*Задание:* Сократите абзац фрагмента о взглядах Чаадаева, который начинается словами «В таком сопоставлении», и оформите его в виде списка с сохранением главных фактов.

*Извлечённый текст:*
+++++

В таком сопоставлении только что сделанные нами выдержки весьма резко и определенно передают основную мысль автора. Прогресс — особенность народов католического мира. У православных ни в прошлом, ни в настоящем нет ничего, что бы они могли вспомнить с удовлетворением или чем бы они могли поделиться с народами католической Европы. Православная Россия живет одними материальными интересами. В прошлом ничего, кроме дикости, в настоящем — хаотическое брожение в мире «духовном, подобное тем переворотам истории земли, которые предшествовали», пишет Чаадаев, «современному состоянию нашей планеты. Мы до сих пор находимся в этой стадии... Мы растем, но не созреваем, движемся вперед, но по кривой линии, т. е. по такой, которая не ведет к цели; мы подобны тем детям, которых не приучили мыслить самостоятельно; в период зрелости у них не оказывается ничего своего; все их знание — в их внешнем быте, вся их душа — вне их. Именно таковы мы»419.

+++++

*Предоставленные материалы:*
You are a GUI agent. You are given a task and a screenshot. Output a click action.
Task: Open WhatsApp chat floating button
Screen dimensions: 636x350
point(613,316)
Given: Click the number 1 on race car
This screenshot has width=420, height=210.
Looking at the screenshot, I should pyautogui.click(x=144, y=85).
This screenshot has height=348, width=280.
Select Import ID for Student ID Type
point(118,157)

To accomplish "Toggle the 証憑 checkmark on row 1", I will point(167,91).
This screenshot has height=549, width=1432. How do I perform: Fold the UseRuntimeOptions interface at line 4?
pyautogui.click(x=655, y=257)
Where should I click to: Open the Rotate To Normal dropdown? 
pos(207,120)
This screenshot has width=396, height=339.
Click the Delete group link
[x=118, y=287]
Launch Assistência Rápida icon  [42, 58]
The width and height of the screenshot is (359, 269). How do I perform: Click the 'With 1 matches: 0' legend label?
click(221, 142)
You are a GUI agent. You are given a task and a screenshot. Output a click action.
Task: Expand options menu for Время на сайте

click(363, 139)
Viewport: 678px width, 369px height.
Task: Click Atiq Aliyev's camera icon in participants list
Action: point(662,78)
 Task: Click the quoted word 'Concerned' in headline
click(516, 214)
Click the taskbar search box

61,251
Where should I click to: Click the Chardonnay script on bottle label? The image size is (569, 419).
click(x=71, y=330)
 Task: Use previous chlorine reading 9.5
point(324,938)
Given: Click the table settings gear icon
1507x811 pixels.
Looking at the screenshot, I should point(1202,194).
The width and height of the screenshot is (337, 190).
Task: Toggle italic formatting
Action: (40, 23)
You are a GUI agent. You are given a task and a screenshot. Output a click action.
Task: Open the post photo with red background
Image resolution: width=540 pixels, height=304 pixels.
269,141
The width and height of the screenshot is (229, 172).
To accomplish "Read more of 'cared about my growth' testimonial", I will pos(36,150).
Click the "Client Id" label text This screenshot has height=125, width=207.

+++++

*Ответ:*
- Приведённые выдержки резко и определённо передают основную мысль автора.
- Прогресс — особенность народов католического мира.
- Православным ни в прошлом, ни в настоящем нечего вспомнить с удовлетворением и нечем поделиться с католической Европой.
- Православная Россия живёт одними материальными интересами. В прошлом у неё была только дикость, в настоящем идёт хаотическое брожение в духовном мире. Чаадаев сравнивает его с переворотами в истории Земли, которые предшествовали современному состоянию планеты.
- По словам Чаадаева, «мы» растём, но не созреваем и движемся вперёд по кривой, не ведущей к цели. «Мы» подобны детям, не приученным мыслить самостоятельно: в зрелости у них нет ничего своего, всё знание заключено во внешнем быте, а душа находится вне их.